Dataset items
* * * * *
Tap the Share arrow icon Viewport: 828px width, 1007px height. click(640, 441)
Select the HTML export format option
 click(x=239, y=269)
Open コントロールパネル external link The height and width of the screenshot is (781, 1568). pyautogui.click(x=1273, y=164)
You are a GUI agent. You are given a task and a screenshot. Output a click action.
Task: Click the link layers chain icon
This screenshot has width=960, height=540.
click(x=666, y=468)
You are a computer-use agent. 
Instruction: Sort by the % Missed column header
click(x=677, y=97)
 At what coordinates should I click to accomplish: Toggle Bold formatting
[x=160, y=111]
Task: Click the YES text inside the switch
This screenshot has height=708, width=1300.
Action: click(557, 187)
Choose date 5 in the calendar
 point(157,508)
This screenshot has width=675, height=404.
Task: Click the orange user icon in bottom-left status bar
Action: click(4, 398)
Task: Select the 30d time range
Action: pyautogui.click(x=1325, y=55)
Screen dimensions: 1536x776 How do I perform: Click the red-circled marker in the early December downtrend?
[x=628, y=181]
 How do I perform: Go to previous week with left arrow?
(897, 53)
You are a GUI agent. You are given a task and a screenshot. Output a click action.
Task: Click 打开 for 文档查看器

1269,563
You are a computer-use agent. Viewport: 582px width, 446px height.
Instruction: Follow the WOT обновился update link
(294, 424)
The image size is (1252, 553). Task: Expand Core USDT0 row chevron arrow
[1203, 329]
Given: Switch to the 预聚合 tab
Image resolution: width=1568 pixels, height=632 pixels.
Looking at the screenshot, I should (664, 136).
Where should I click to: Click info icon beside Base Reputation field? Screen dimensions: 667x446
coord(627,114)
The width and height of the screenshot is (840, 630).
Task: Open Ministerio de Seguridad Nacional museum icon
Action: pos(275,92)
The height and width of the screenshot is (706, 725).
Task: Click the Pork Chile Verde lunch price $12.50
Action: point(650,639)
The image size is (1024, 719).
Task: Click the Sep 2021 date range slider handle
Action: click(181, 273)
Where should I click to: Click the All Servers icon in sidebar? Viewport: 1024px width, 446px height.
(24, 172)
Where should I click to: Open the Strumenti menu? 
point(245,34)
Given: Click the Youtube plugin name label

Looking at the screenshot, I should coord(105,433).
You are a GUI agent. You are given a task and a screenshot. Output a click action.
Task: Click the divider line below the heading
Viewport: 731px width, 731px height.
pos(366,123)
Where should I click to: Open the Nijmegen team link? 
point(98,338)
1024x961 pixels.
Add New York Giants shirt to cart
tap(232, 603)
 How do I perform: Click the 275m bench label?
* * * * *
## INSTRUCTIONS TO FOLLOW
Print the records verbatim, stopping after the "Open コントロールパネル external" line.

## ANSWER BOX
Tap the Share arrow icon Viewport: 828px width, 1007px height. click(640, 441)
Select the HTML export format option
 click(x=239, y=269)
Open コントロールパネル external link The height and width of the screenshot is (781, 1568). pyautogui.click(x=1273, y=164)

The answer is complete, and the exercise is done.